The most dramatic UN climate report to date: “This is a red alarm for mankind”

The Intergovernmental Panel for Climate Change (IPCC) announced at the COP26 conference in Glasgow, Scotland the most comprehensive assessment to date – confirming that the harmful impact of humanity on climate is a fact –   according to the claims of UN scientists in a study which is the result of long-standing analyses of numerous research findings and work of hundreds of scientists.

As reported by the Guardian, the authors of the climate report ‘ARG Climate Change 2021: The Physical Science Basis’, point out that a two meters sea-level rise cannot be excluded until the end of the century. They warned that in the next two decades the temperature will rise by 1.5 degrees Celsius above preindustrial levels.  That would breach the goals of the Paris Climate Agreement and bring about widespread devastation and extreme weather. However, hope exists that a significant reduction of greenhouse emissions could stabilize the rise of temperature.

“This report sounds a red alarm for humanity. If we unite forces now, we can prevent the climate catastrophe. However, as the report clearly implies there is no time for delays, or is there a place for excuses. I’m counting on the heads of government and all interested parties to ensure the success of COP26”, the UN Secretary-General Antonio Guterres said.

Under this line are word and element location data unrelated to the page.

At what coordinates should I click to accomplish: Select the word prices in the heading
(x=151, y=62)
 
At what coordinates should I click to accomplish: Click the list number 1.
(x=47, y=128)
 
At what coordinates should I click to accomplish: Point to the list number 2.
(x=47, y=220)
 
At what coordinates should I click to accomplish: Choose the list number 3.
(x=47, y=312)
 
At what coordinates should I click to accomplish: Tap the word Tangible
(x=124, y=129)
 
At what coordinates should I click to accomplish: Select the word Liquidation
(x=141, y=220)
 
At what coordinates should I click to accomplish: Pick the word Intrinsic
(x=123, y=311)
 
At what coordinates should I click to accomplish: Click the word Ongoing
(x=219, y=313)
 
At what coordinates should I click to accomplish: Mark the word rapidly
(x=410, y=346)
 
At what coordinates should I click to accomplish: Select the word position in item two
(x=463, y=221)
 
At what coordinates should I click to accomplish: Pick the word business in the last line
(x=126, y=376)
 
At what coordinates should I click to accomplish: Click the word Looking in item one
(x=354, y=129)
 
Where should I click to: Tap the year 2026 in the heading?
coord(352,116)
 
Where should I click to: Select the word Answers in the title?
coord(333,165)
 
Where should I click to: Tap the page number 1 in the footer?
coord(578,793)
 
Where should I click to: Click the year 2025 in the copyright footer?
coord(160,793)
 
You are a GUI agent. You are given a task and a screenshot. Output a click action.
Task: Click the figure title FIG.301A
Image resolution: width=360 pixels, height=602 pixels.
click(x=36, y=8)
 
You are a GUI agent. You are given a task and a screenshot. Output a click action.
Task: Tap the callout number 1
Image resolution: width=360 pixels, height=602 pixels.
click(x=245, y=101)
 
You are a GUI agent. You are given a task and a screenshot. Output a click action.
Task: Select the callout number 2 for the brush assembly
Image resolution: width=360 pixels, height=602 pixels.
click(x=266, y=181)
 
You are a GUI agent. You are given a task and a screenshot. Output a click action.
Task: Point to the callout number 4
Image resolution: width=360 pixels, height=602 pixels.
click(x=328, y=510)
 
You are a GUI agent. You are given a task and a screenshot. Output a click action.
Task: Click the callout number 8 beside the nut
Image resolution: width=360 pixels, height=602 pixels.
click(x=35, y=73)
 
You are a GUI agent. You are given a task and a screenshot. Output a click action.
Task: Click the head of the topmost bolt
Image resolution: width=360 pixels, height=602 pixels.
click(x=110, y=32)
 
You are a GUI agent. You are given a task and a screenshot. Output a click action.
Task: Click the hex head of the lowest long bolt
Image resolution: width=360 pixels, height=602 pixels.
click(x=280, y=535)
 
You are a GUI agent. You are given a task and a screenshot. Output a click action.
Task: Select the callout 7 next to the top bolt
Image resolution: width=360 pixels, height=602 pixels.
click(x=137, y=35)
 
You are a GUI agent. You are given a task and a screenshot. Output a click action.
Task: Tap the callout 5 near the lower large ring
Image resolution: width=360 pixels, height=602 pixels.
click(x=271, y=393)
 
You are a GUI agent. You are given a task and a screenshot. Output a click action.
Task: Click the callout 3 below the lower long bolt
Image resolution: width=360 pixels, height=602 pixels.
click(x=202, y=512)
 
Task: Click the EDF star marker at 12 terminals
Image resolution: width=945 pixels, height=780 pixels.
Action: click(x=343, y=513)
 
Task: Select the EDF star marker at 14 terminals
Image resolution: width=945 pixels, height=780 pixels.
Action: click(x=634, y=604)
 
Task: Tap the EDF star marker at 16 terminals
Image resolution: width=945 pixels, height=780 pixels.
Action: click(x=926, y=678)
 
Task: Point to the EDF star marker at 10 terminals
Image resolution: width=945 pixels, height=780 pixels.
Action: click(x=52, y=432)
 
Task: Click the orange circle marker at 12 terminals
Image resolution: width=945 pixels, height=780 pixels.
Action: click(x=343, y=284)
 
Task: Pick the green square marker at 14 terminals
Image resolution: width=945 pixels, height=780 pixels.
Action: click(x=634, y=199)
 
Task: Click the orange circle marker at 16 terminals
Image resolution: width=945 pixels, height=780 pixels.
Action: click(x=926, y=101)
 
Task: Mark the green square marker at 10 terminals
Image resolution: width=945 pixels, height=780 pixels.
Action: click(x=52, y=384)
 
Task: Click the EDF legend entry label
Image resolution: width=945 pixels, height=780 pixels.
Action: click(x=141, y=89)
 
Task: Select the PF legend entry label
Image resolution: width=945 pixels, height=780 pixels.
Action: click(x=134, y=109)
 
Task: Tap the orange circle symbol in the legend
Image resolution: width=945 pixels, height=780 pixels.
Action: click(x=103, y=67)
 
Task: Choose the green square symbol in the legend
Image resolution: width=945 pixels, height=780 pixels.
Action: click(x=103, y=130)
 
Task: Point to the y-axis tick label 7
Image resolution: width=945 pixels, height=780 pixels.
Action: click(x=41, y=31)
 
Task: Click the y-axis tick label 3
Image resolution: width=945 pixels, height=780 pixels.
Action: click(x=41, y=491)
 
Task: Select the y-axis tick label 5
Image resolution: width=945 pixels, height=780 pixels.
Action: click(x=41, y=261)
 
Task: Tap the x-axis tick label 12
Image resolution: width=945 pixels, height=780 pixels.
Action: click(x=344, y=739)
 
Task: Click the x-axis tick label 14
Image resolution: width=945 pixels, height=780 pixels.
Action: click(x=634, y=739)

One of the authors of the report, Ed Hawkins underlined that scientists could not be clearer – human activity has warmed up the atmosphere, oceans, and land. “That is a fact and we cannot be more certain of it. It is unmistakable and undeniable that people are warming up the planet”, Hawkins, professor at the Reading University in the UK, pointed out.

The report states that the period from 1970 had the highest registered rise in temperature than in any other period in a 50-year span in the course of the last two thousand years. Warming already has an impact on numerous weather extremes throughout the planet. Heatwaves in Greece and North America as well as floods in Germany and China were given as examples. The global surface temperature in the decade from 2011 to 2020 was 1.09 degrees Celsius higher than in the decades between 1850 and 1900, and the last five years have been the warmest since the beginnings of recordings, 151 years ago. The recent sea-level rise tripled in comparison with the period from 1901 to 1971.

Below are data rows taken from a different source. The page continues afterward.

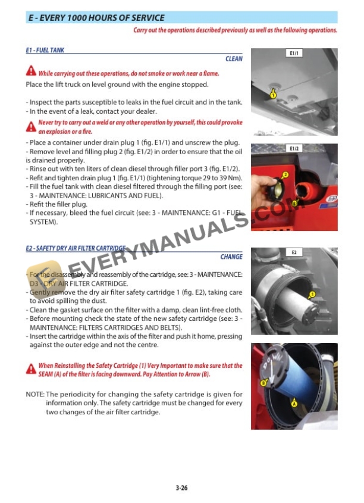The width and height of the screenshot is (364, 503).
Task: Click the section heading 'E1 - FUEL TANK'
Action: pyautogui.click(x=45, y=51)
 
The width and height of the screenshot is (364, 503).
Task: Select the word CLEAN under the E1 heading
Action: pyautogui.click(x=234, y=59)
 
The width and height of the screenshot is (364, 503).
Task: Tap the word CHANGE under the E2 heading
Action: pyautogui.click(x=231, y=257)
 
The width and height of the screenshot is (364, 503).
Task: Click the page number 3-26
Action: pyautogui.click(x=182, y=488)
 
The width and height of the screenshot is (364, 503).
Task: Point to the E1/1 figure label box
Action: pyautogui.click(x=294, y=54)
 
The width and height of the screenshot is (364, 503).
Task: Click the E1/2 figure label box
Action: pyautogui.click(x=294, y=148)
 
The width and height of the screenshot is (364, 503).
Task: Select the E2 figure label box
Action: pyautogui.click(x=294, y=252)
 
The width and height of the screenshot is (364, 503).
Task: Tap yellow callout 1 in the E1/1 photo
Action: pyautogui.click(x=273, y=95)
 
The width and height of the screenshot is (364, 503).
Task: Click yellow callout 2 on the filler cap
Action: pyautogui.click(x=285, y=174)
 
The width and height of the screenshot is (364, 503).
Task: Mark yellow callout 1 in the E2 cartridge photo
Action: pyautogui.click(x=312, y=295)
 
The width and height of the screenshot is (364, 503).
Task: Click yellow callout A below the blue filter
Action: pyautogui.click(x=294, y=403)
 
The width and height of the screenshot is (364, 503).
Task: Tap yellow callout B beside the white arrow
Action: pyautogui.click(x=263, y=383)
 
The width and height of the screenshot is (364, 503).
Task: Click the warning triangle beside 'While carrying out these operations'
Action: pyautogui.click(x=31, y=72)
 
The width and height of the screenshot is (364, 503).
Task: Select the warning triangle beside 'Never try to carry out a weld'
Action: pyautogui.click(x=31, y=127)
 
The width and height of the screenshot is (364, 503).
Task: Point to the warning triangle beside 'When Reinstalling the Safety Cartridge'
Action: pyautogui.click(x=31, y=370)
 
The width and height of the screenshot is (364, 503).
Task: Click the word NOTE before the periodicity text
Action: pyautogui.click(x=34, y=395)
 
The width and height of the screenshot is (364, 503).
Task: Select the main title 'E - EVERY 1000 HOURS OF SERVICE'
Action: pyautogui.click(x=97, y=18)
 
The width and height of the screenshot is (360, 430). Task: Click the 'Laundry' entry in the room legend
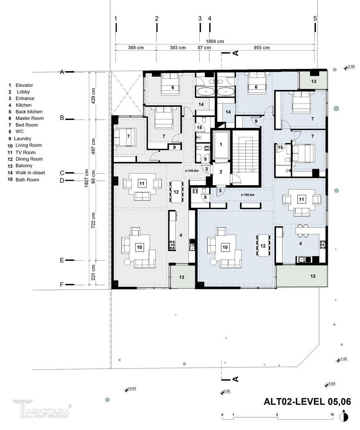22,139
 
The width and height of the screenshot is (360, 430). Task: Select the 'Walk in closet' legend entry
30,173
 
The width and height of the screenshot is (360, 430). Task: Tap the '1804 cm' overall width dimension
215,41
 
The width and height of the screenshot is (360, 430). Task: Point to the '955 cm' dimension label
262,47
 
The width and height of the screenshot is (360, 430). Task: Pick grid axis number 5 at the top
315,18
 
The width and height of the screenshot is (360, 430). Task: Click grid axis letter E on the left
62,260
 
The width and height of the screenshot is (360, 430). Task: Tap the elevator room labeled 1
221,145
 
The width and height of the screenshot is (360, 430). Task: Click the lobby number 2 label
221,172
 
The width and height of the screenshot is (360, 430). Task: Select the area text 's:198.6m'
248,195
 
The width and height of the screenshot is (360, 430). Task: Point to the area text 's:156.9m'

Scientists also believe that human activity is the main cause of the melting of ice on the Arctic and warn that the Arctic could lose its ice at least once in the period from September to 2050. They also claim that the mountain and polar icebergs will continue to melt in the next decades and centuries. The oceans will be increasingly warmer and more acid and frequent extreme tidal events and floods could appear. As far as the rise of the sea level is concerned,  scientists emphasized that it could include the possibility of rising by approximately two meters by the end of this century or by five meters by 2150. Although such rises are not probable, they would threaten millions of people in the coastal areas.  They also added that fires would become more frequent.

According to the Paris Agreement, signed by almost all world countries, the goal is to prevent the rise of global temperature below 2 degrees Celsius in this century with the intention of maintaining the temperature rise below 1.5 degrees. Both limits will be surpassed in this century if a considerable reduction of greenhouse gases does not take place. Scientists believe that a rise of 1.5 degrees will be reached by 2040 or even earlier if emissions are not reduced.

Scientists are hopeful that the warming could be stopped or temperature rises reversed even reversed if emissions were reduced by half to 2030 and brought down to net zero by the mid-century.